Catalogue Essay by Edward Colless
‘Heav’n & Hell’
Helen Gory Galerie, May 2004
Nothing happens in heaven. Heaven is beyond narrative, beyond any scene. An annulling transcendence of all the strife and the pleasure and pain of history, heaven is the end of the story. In hell, on the other hand, everything happens. Its punishments are the spectacular repetition – infinite in scale, but infinitely repeated in the one undying moment – of all our excesses. Hell is too much of a good thing.
Unlike the pious boredom and inertia of heaven, the bestial copulation involved in hellish torment is a fabulously productive activity, fascinating in the prolific detail of its violence and obscenity. Bodies savagely dissected, brutally deformed and lasciviously conjoined are multiplied to the – always panoramic – horizon of hell, in intricately extended, exquisite spasms. Evidently, hell is the ceaseless consummation and consumption of desire. In this sense, our commonplace inherited image of eternal damnation is a false hell. The true hell is uneventful, heavenly chastity.
What, then, is the sort of marriage of heaven and hell – of the true and false images of desire – proposed by Christine Aerfeldt? This conjugation of the gratification and the overcoming of desire, of torment and emancipation, results in an incandescent party world captured in a double take, saturated with candy colours and propped up by two-dimensional illustrations of religious ecstasy, mythological allegory and pastoral scenery. Its inhabitants have the familiar moral menace and erotic pathos of most dolls – their blank, open innocent eyes; their supplicant, masochistic expression; their smooth, congealed bodies ripe for sexual appropriation. But also, dressed in petite versions of traditional costume evocative of central European folk tale, they adopt the commercial uniform of tourist souvenirs, not only toys (with which one might playfully experiment) but inert signs of a trashed, commodified cultural identity.

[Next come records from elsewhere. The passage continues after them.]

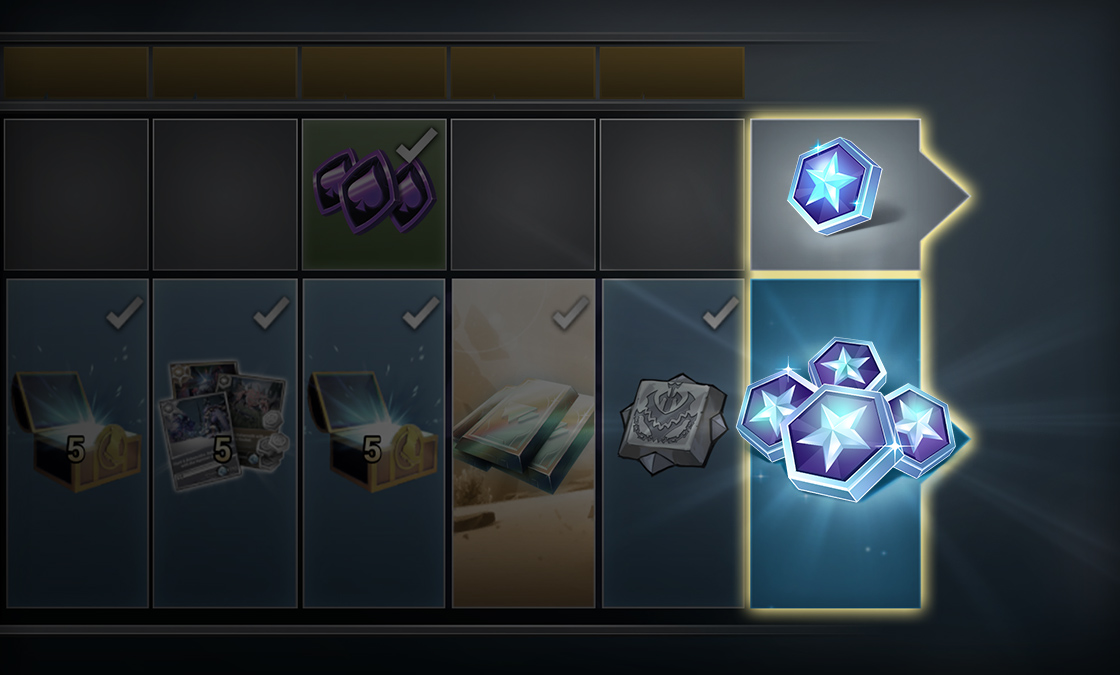Open the first treasure chest reward
The width and height of the screenshot is (1120, 675).
[x=77, y=431]
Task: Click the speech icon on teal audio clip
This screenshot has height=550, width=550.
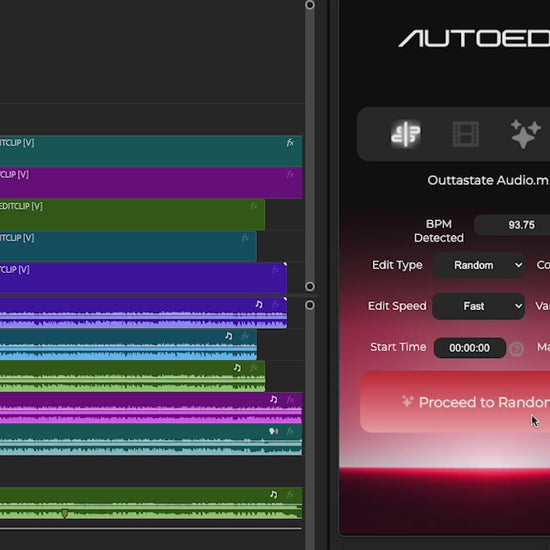Action: (274, 431)
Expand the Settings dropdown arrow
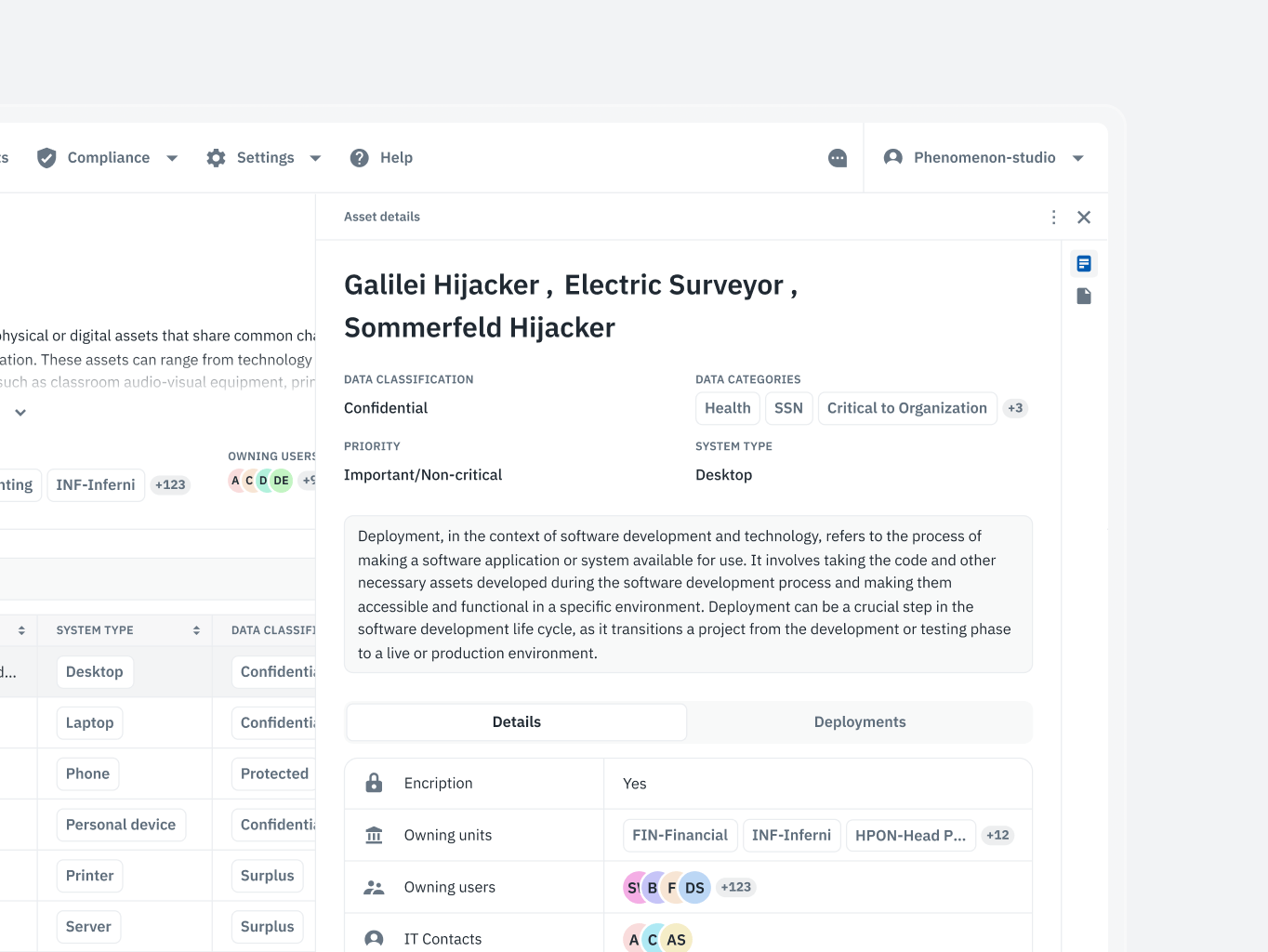Image resolution: width=1268 pixels, height=952 pixels. pos(315,159)

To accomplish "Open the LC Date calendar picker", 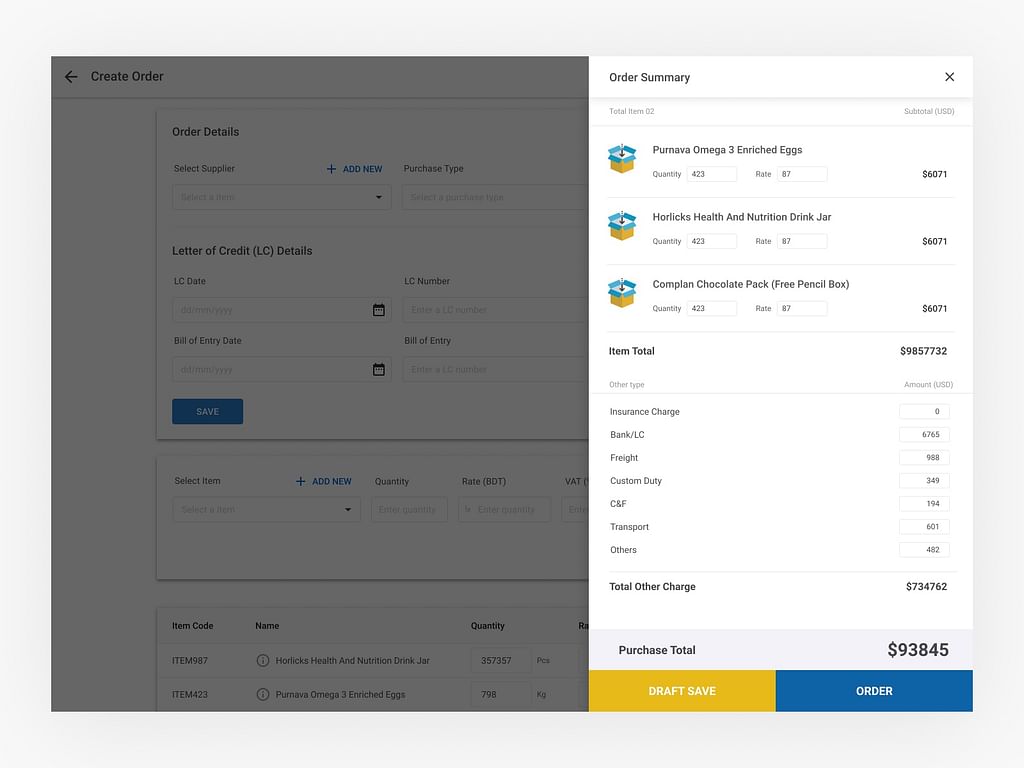I will pos(378,310).
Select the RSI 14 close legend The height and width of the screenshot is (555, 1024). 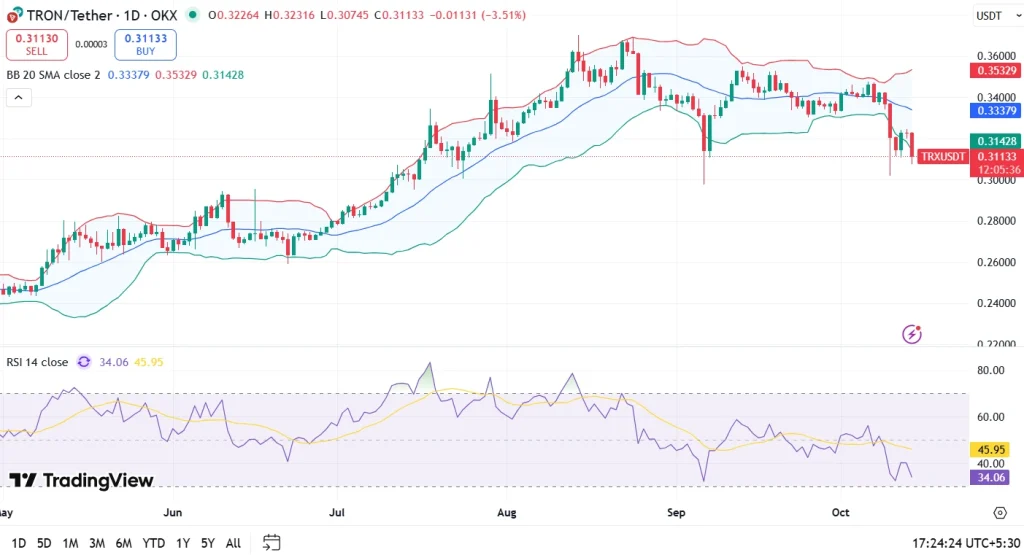[x=36, y=362]
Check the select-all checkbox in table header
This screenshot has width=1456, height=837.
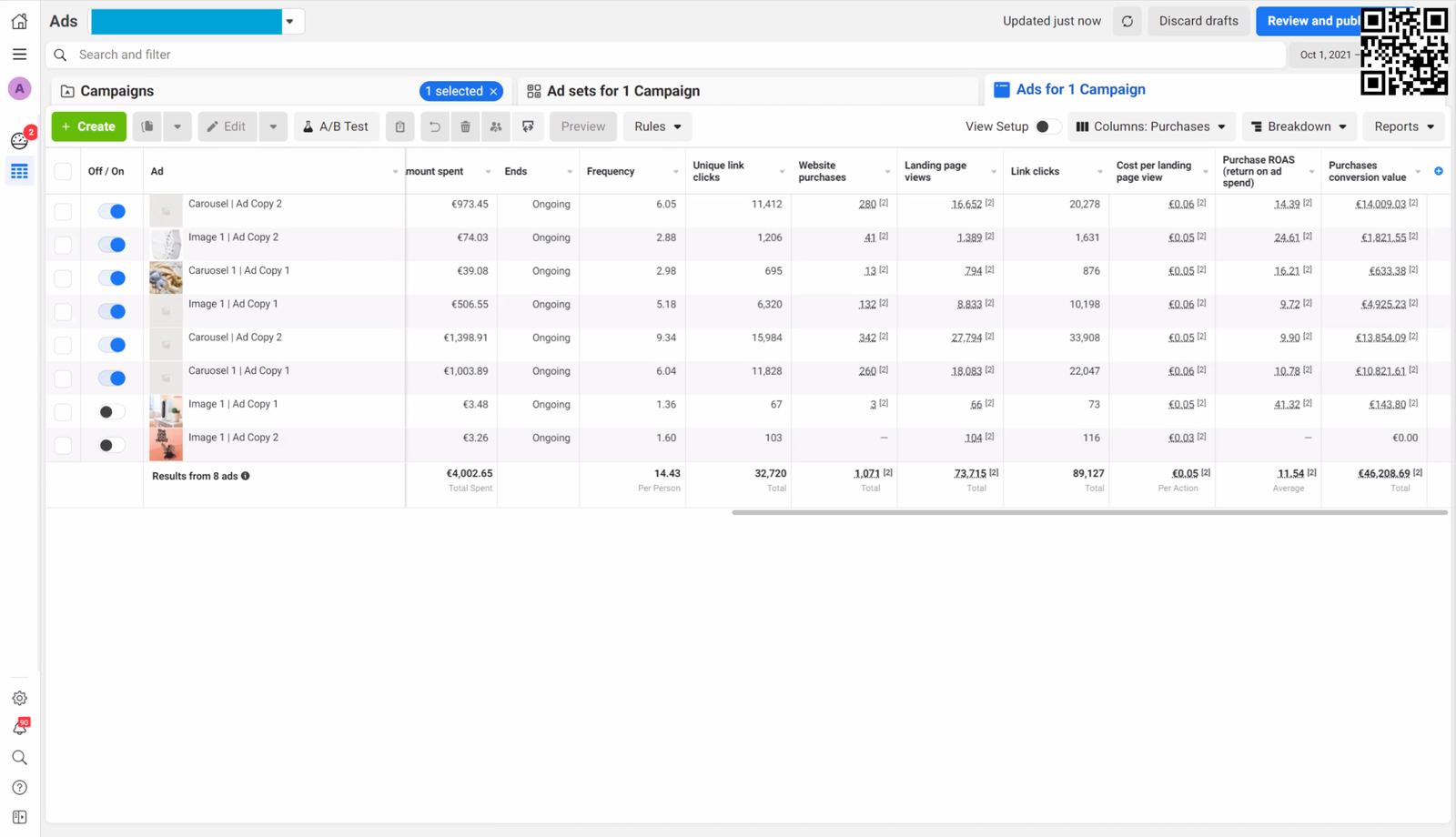(x=63, y=171)

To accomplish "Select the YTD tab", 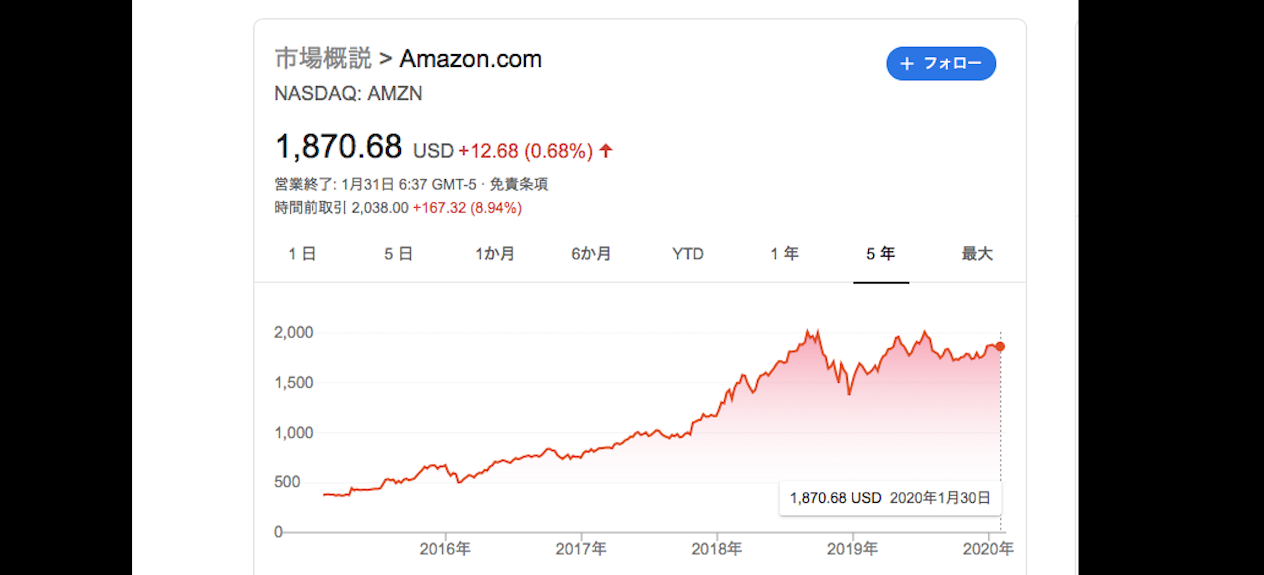I will click(688, 254).
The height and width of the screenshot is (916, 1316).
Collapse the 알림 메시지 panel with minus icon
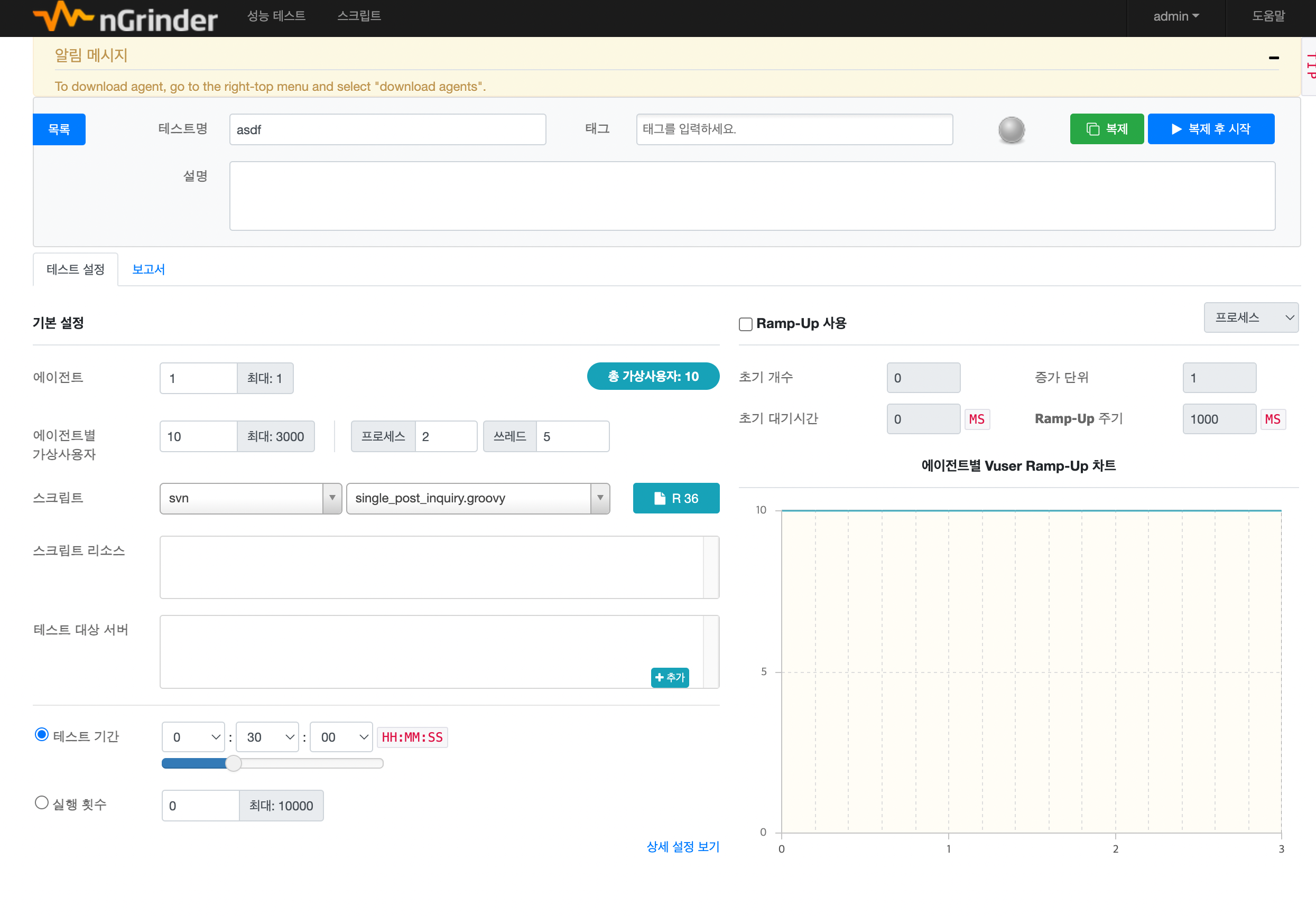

Posed in front of reproductions of paintings by El Greco or Watteau from Madrid’s Prado museum that are used as stage flats, Aerfeldt’s figurines are like children playing out a mawkish pantomime for dutiful parents. This cross-cultural montage is allegory in miniature, a dress-up entertainment punctuated by illustrative, but deliberately inconsequential, inter-titles that imply narrative episodes of threat, of delight, and of mischief. Art historical narrative – with all its authority and ponderous, iconological significance – is abducted by a sequence of frivolously sentimental, formulaic captions. Angels swirl in heavenly radiance above some miraculous event, in front of which two giant pouting infants, waving their arms as if doing a little magic act at a party, “get up to childish tricks”.
These porcelain-like, robotic but tricky children eclipse the dramatic or scenic material in the “old master” imagery that drapes their backgrounds. They petulantly demand, and are joyfully given, centre stage; crowding out the art history that they parody and delightfully trash, while looming over us with the gargantuan scale and cute vivacity of a Japanese movie monster, like Godzilla, stomping through a Lilliputian city. Kitsch and cuteness inundate the artistic traditions of the sublime and the picturesque. Aerfeldt’s cast of children is like a gang of ornamental putti or greeting card cupids, pushing their way in front of the painting’s actual subject to steal scene. They are, in other words, both trash (devalued cultural debris or junk) and treasure (relics of childhood memories, mementos or promissory signs).
The conjunction that brings together heaven and hell in this imagery is an alternation of the object of desire as trash and as treasure. What is that object of desire? Art! Where can value and the valueless marry? In something like a Las Vegas chapel: a dream theatre where innocence can become equivalent to its opposite, experience; where love can be staged like child’s play. On one hand, we see art here as a commodity: endlessly reproduced, accessible and reduced to a poster-like backdrop. But we also see art as an elusive aesthetic phenomenon, the product of technique and dedication. In its commodity form, this art is a comic gesture, like the kids’ party trick. As an aesthetic phenomenon, this art is tragic since it deals with the loss and recovery (or vice versa) of cultural identity through the distortions and fallibility of memory. In this tragic cast, memory is more or less opaque representation. As commodity, however, the art of memory is a technique simply of duplication.
Aerfeldt’s children are both tragic and comic. Their robotic play is a repertoire of richly superficial theatrical effects, a sort of burlesque of autobiographical sentiment and cultural memory. Of course, by their play, these children also allude to an erosion of value, not just its transformation. The migration of signs from a cultural matrix onto the mantelpiece or into tourist shops is similar, for this artist, to geographical displacement: diaspora, exile. Identity and cultural value are diminished, producing a leering artlessness in their souvenirs. Yet one can’t help feel that, despite the impoverishment, there is a strong if alien figure being born out of this marriage of heaven and hell: highly adaptable and accepting of changed circumstances with no regrets, like Alice in her Wonderland. If we go down the rabbit hole with her we may go straight to hell. But it’s more fun than the other place.